This has been reported before under various guises in the last couple of years.
Code: Select all
var
idoc: IPXC_Document;
begin
// lots of work with idoc and then
idoc.WriteToFile(PChar(filename), nil, 0);
end;
The work-around in modern Delphi versions is something like this:
Code: Select all
var
idoc: IPXC_Document;
exceptionMask: TFPUExceptionMask; // bug in PDFX
begin
// lots of work with idoc and then
exceptionMask := GetExceptionMask;
SetExceptionMask(exceptionMask + [exZeroDivide, exInvalidOp]); // add System.Math to uses
try
idoc.WriteToFile(PChar(filename), nil, 0);
finally
SetExceptionMask(exceptionMask);
end;
end;
Which leads me to...
The fact that Embarcardero tell us "You typically need to mask and unmask exceptions when you are interacting with external code such as TWebBrowser, OLEDB, .NET assembly, ActiveX controls, and OpenGL." does not mean this is desirable more generally. I'm of the opinion that code that intentionally allows anomalous results (such as invalid floating point operations) is the only code that should need to play with exception masks, and these situations are rare outside scientific work - but that's only an opinion, obviously not shared by all. Such is life. However, it is rather unexpected to have spent a week evaluating the Core API SDK, and deciding it would do what I wanted (the OCR library failed that evaluation), to buy (acknowledging smugly the various warnings about being careful to evaluate first etc.), and then to install the serial number and discover my hard won code now fails!

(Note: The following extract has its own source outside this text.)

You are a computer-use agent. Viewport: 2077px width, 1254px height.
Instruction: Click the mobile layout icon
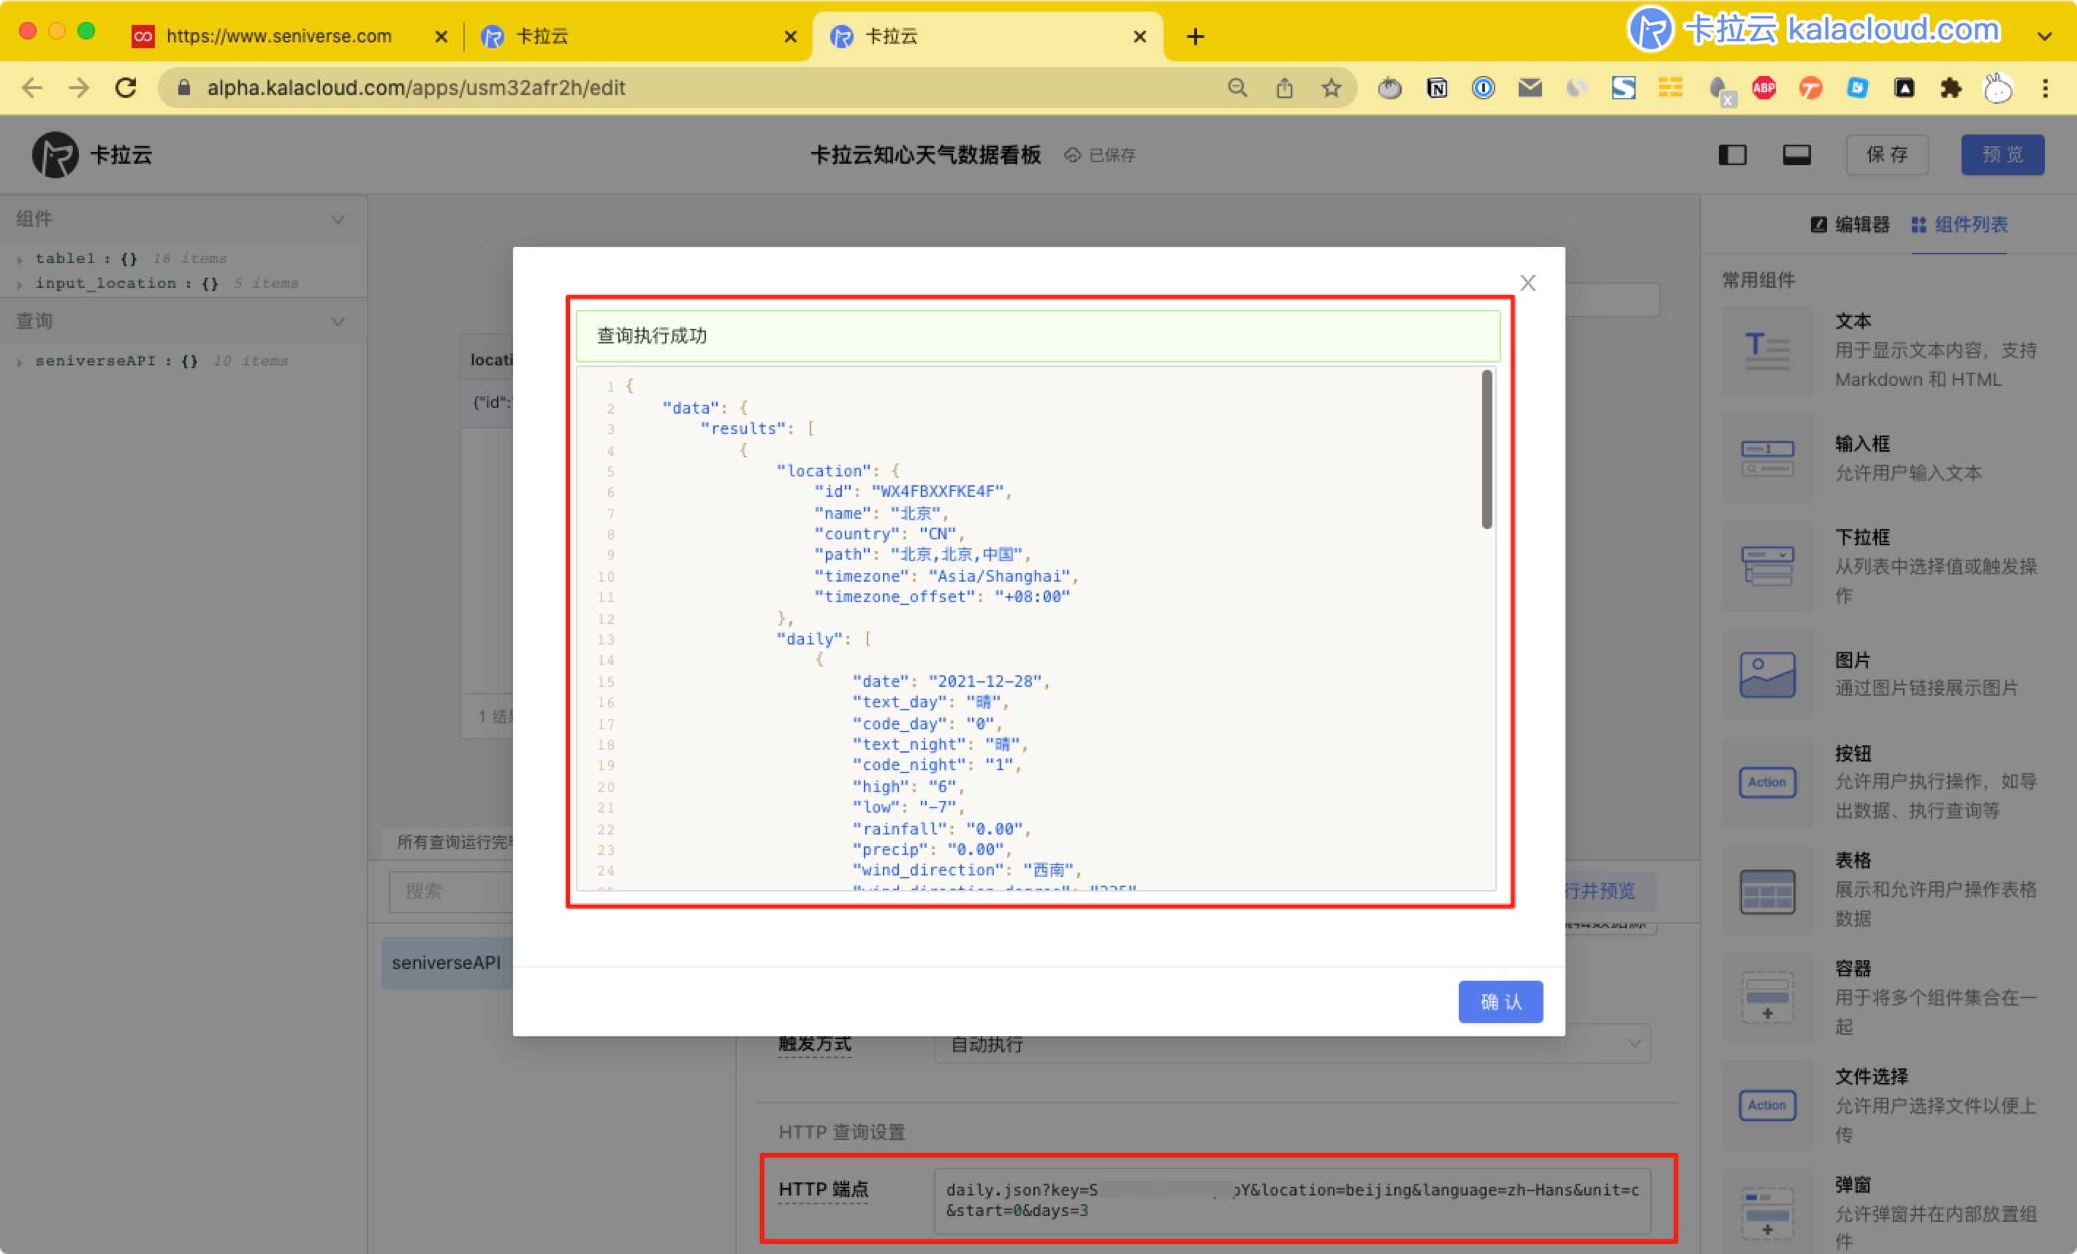[x=1796, y=154]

No, I don't want a refund. It's a good library (though the documentation could use some work), and having the opportunity to evaluate it thoroughly before purchase is excellent, but it is very disappointing to discover (after purchase) that this is a known problem of long standing and yet nothing has been done to address it. May I recommend that you either fix the real problem, or install a fudge in your evaluation mode that intentionally generates the equivalent anomalous behaviour so that evaluators can see what they getting. And third option (a good idea anyway) is to document those functions that will need this extra layer of protection. Or should I just wrap them all to avoid surprises later?